[Stored items]
- - - -

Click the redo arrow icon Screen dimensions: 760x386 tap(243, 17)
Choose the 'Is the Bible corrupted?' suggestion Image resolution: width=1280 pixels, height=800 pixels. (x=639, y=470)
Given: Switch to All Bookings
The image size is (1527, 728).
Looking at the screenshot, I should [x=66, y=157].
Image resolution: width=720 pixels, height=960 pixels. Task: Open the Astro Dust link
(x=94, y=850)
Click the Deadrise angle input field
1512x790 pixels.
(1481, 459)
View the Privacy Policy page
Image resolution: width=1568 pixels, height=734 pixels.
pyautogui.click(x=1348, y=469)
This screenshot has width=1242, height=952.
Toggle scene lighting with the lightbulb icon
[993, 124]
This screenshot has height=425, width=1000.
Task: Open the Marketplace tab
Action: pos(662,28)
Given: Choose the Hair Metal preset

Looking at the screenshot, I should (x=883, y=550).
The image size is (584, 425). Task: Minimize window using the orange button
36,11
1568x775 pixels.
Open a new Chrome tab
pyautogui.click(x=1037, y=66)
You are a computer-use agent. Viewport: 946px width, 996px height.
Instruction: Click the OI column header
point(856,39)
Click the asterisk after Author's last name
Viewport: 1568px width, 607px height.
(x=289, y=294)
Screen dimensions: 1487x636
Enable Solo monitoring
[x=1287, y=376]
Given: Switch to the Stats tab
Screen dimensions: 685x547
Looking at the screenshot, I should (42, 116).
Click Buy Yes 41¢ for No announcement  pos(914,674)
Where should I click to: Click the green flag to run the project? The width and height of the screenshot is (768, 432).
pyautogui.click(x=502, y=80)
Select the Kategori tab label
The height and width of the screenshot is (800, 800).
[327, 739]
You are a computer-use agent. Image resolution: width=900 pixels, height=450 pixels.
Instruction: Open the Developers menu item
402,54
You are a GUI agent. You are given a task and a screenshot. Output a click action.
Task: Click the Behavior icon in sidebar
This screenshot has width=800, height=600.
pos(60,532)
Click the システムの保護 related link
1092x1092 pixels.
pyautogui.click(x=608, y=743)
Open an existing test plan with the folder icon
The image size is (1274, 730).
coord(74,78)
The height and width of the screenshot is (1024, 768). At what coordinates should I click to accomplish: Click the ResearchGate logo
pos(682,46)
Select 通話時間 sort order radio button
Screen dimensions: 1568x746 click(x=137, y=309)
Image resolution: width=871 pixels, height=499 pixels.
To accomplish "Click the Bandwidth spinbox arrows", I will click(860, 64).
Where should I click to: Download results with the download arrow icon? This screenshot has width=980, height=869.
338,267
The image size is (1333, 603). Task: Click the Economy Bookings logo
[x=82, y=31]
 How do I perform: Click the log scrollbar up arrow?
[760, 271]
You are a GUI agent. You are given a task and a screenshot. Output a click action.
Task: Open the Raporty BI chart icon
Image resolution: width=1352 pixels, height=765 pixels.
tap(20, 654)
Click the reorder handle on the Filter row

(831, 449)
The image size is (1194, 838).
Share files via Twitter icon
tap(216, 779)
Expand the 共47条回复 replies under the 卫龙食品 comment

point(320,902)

- - - -

Search the entries above for the string "agent", and report each line where it occurs.

You are a computer-use agent. Viewport: 946px width, 996px height.
You are a computer-use agent. Image resolution: width=900 pixels, height=450 pixels.
You are a GUI agent. You are given a task and a screenshot. Output a click action.
You are a GUI agent. You are given a task and a screenshot. Output a click action.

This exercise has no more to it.